Another thing that makes these manuals difficult to use is that they're in PDF format. Now I happen to think that PDF (Portable Document Format, which I believe was developed by Adobe) is a very cool operation. But its not intended for people who write big honkin manuals, because you can't easily navigate in them unless the developer of the document put in not only hyperlinking (which some do) but a trail so you can go backwards in your hyperjumps (which no body does; if any one wants it, I hereby offer the phrase 'breadcrumbing' to describe the things you do to make it possible to go back out the way you came in). So if you go one or two hyperlinks in, or worse yet, if you search a couple of times and go to specific spots, you completely lose the sense of where you are in the manual. This isn't a big deal (well, much of one) if you're reading a reference because references are segmented; no one worries about losing track of the Bs when they're in the encyclopedia's Q section. But a guide builds; it assumes in chapter Q that you've read the material in chapter B -- or at least that you know that its there if you need it. Hyperlinks destroy that . In a way, this is why programmers hate GOTO programming, and like Object Oriented programming. OOP is segmented.

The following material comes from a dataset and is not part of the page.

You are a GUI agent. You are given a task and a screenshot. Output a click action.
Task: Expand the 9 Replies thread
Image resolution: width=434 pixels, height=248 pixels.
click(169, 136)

So what's needed is for this product to have a guide that takes you merrily along at, say, one thousand feet -- enough detail so that you can get stuff done, not so much that you get swamped with the history of coinage in Carthage, not so little that you get just a general impression of Stuff. I don't know of anyone who can do this, at least with printed documentation. But I do know of some search engines that are trying to change the -- for lack of a better phrase -- linear paradigm that says 'start here, go to end' into something more organic, something that dips and swoops as your attention level and needs vary. Some even try to watch the way you search and deliver a 'searching experience' thats tailored to the way you search, in addition to what you're searching for. I think its an intruiging area, one I know very little about, though I do suspect -- only a gut feeling -- that a lot of work is to be done before it's ready for prime time. Or whatever the Tivo equivilent is.
Until that kind of organic search experience comes to market, we're pretty much stuck with PDF. (Sorry, Adobe.) And I'm stuck with this big honkin manual.